Но в этом были и свои, то есть наши, преимущества. Чем больше он отдалялся от источника кремлевской власти, тем ближе он становился датулиной квартире с картинами непризнанного Зверева. Как премьер он был почти неподъемным и являлся к Датуле или к кому-нибудь из нас как нелегал на явочную квартиру. Став председателем торгово-промышленно-синекурной палаты, Женя как бы обрел крылья. Стали выходить его новые книги. Стали ходить к нему его старые друзья.

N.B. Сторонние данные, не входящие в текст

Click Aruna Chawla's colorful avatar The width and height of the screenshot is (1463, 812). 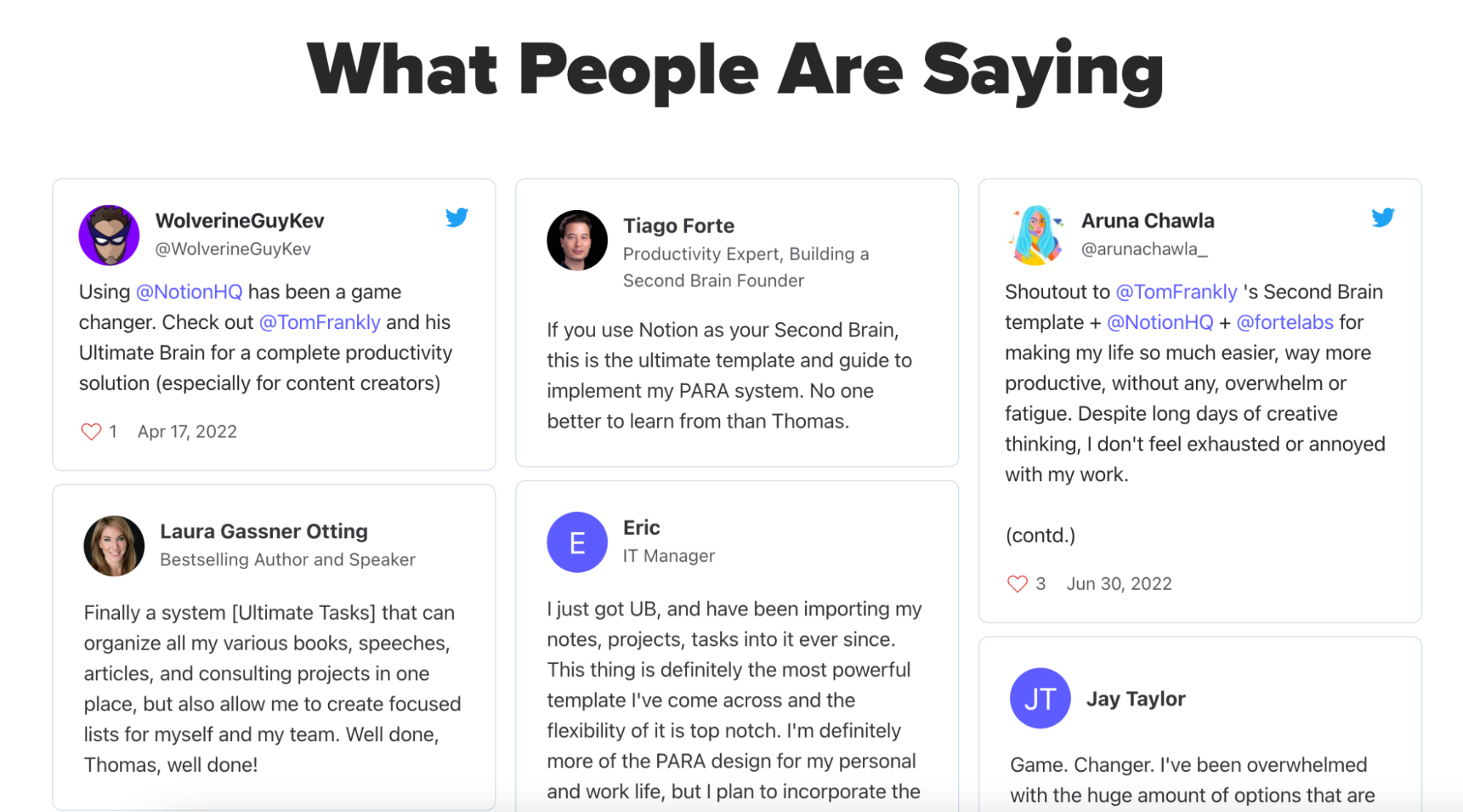coord(1035,235)
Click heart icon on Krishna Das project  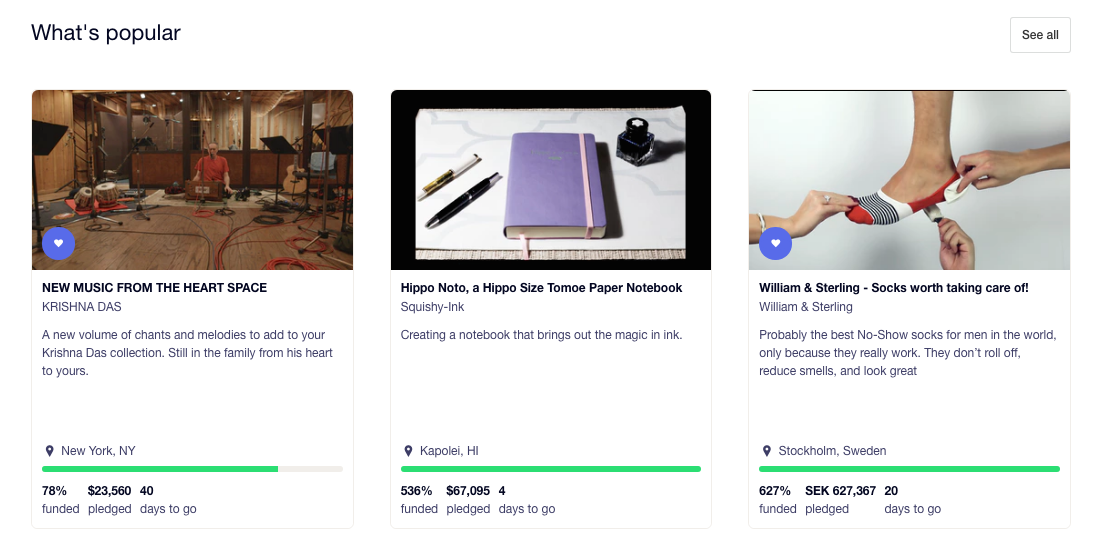(x=58, y=243)
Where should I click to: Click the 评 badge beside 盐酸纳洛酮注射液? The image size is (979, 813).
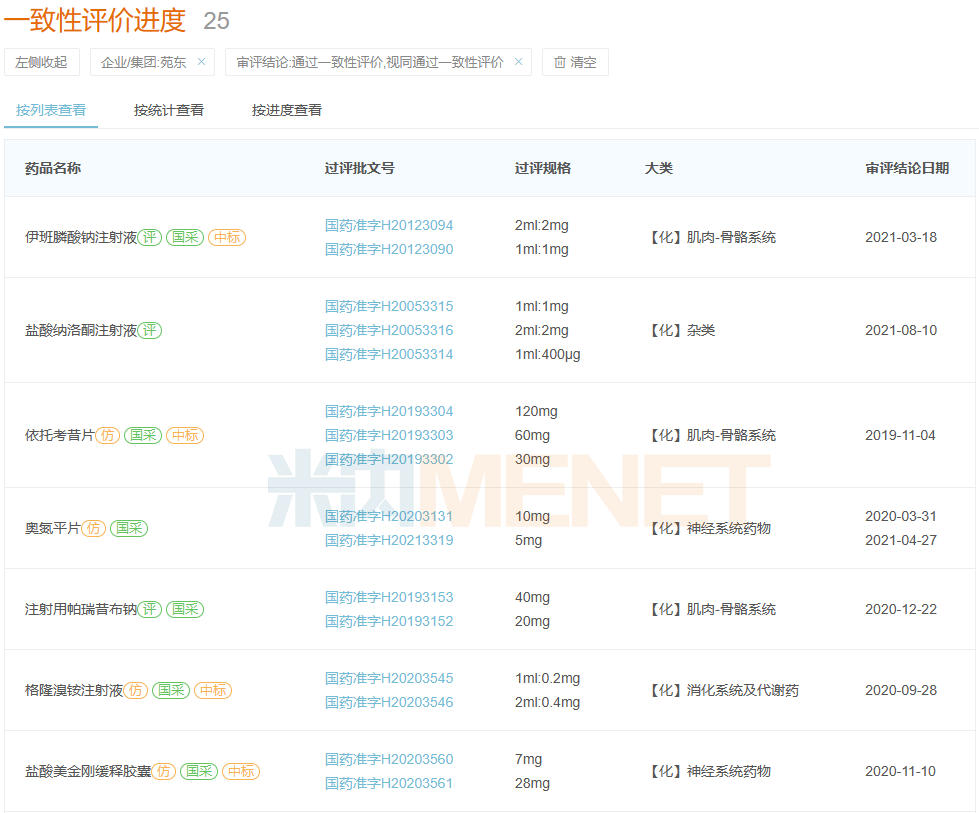(149, 331)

Человеку, наблюдавшему за жизнью Примакова со стороны, могло показаться, что она горит ровным огнем, что в этой жизни был лишь один протуберанец — поворот над Атлантикой, уже вошедший в историю международных отношений. Премьер-министр России решил, что он не может вести переговоры с президентом Америки, отдавшим приказ беспощадно бомбить Косово. Меня в том самолете не было. Я несколько раз пытался воссоздать в мыслях лицо разгневанного Жени, но мне это не удавалось. Я как-то рассказал ему о моих неудачных попытках. Он криво усмехнулся и ответил:
— Покажи мне второе Косово, а я покажу тебе лицо мое во гневе…

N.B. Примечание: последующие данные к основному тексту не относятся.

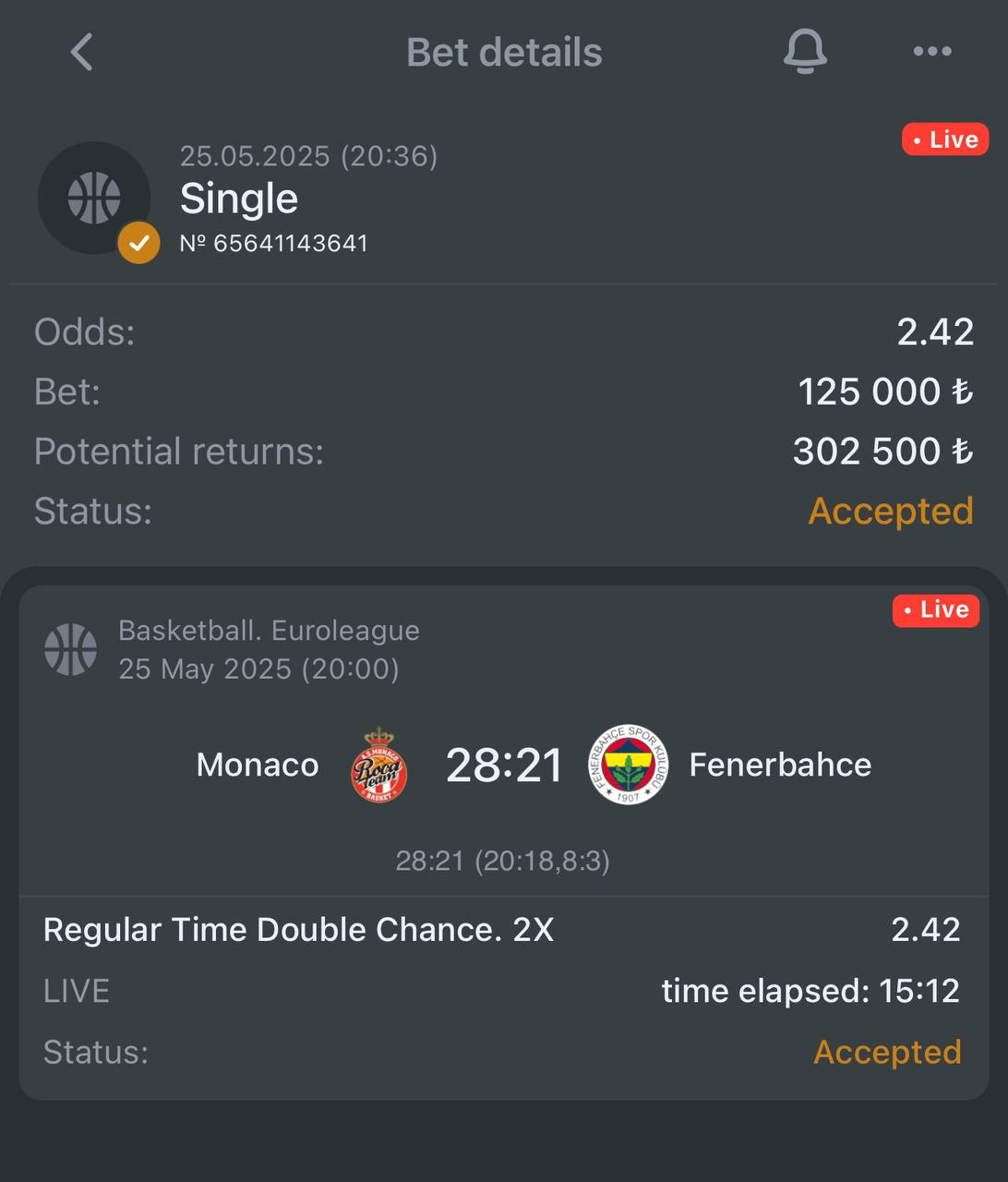Tap the Fenerbahce team name
This screenshot has width=1008, height=1182.
point(780,765)
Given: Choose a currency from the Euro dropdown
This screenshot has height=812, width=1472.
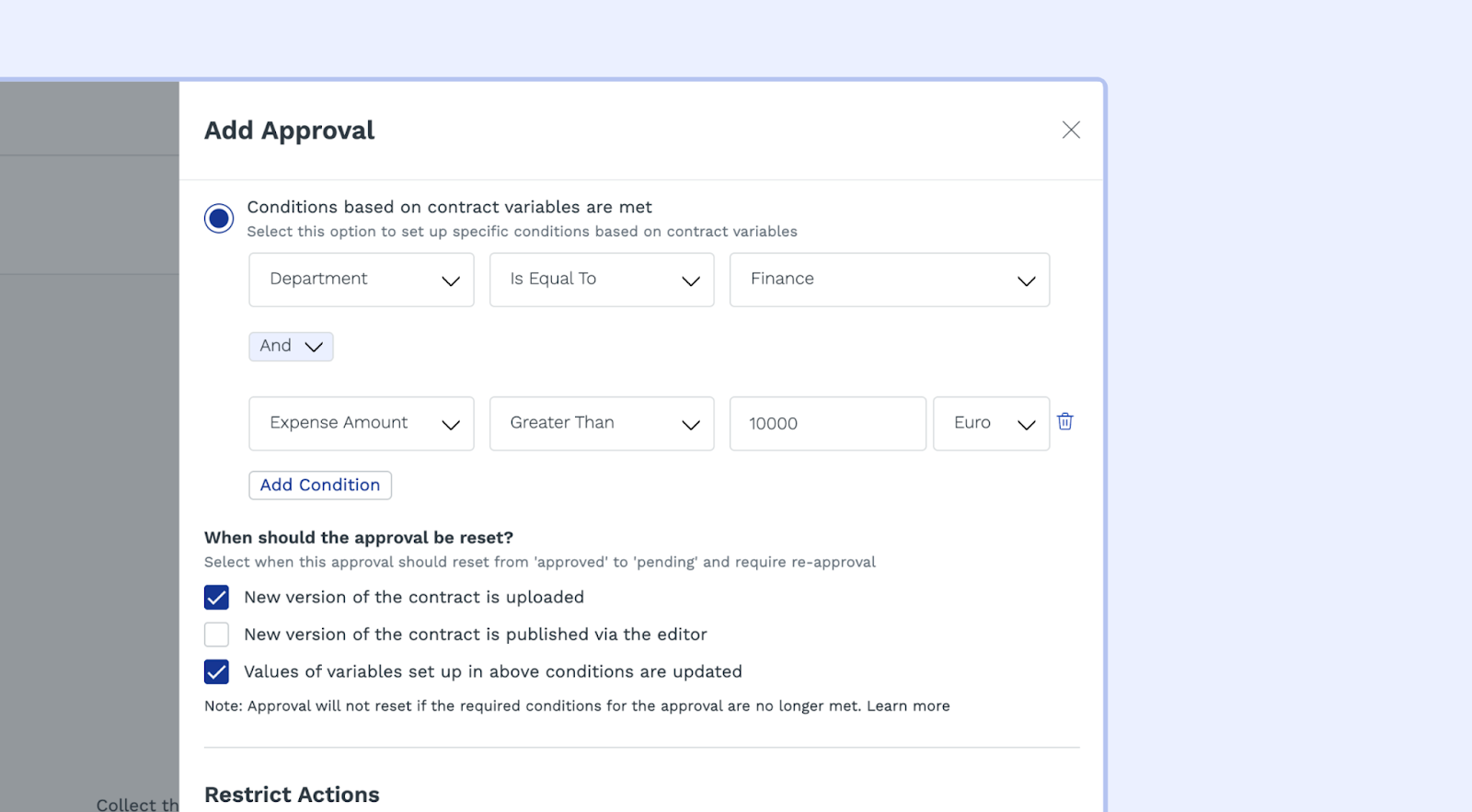Looking at the screenshot, I should click(991, 423).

Нет, отнюдь не ровным огнем горела жизнь этого человека. И лишь огромная сила воли сдерживала его протуберанцы. Смерть первой супруги. Смерть сына Саши… Саша был талантливым журналистом. Он шел по стопам отца, работая на Среднем Востоке журналистом. Подписывался Саша псевдонимом. О смерти сына Женя сказал мне:
— Тебе как отцу двоих сыновей должно быть понятно, что не отцы должны хоронить своих сыновей, а сыновья — отцов.

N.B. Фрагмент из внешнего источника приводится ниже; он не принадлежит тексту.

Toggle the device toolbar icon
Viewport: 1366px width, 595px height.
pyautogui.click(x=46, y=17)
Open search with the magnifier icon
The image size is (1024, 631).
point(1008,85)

Смерть Саши была его незаживающей раной.
Ровный огонь? Вспоминается история одного крупного партийного работника Грузии. Не буду называть его фамилии. На него пал гнев Эдуарда Амвросиевича Шеварднадзе, в то время всесильного министра иностранных дел Советского Союза. Примаков и Бураковский буквально выкрали его из-под носа грузинских правоохранительных органов в Тбилиси, а затем долго прятали по московским больницам. Когда об этом разнюхал Шеварднадзе, он пришел в неописуемую ярость. Академики еле унесли ноги, вернее, спасли головы.
А вы говорите: горела ровным огнем…
На всех днях моего рождения Женя становился тамадой. В последний раз это произошло в апреле прошлого года. Мы собрались в ресторане. Женя был весел и единственный среди нас пил водку. Глядя на моего правнука Никиту, который с нескрываемым ужасом взирал на стены ресторана, украшенные головами могучих диких зверей, Женя со свойственной ему легкой усмешкой сказал:
— Это еще что. А ты представь себе, что произойдет, если все эти звери ворвутся сюда.
— Я не боюсь этих зверей, — ответил мой правнук. — Но украшать стены их головами нельзя.
Мы обомлели, а Женя сказал:
— Правильно говоришь, Никита.
В отличие от Брежнева и Ельцина Примаков не любил охотиться, тем более на двуногого зверя с человеческим лицом.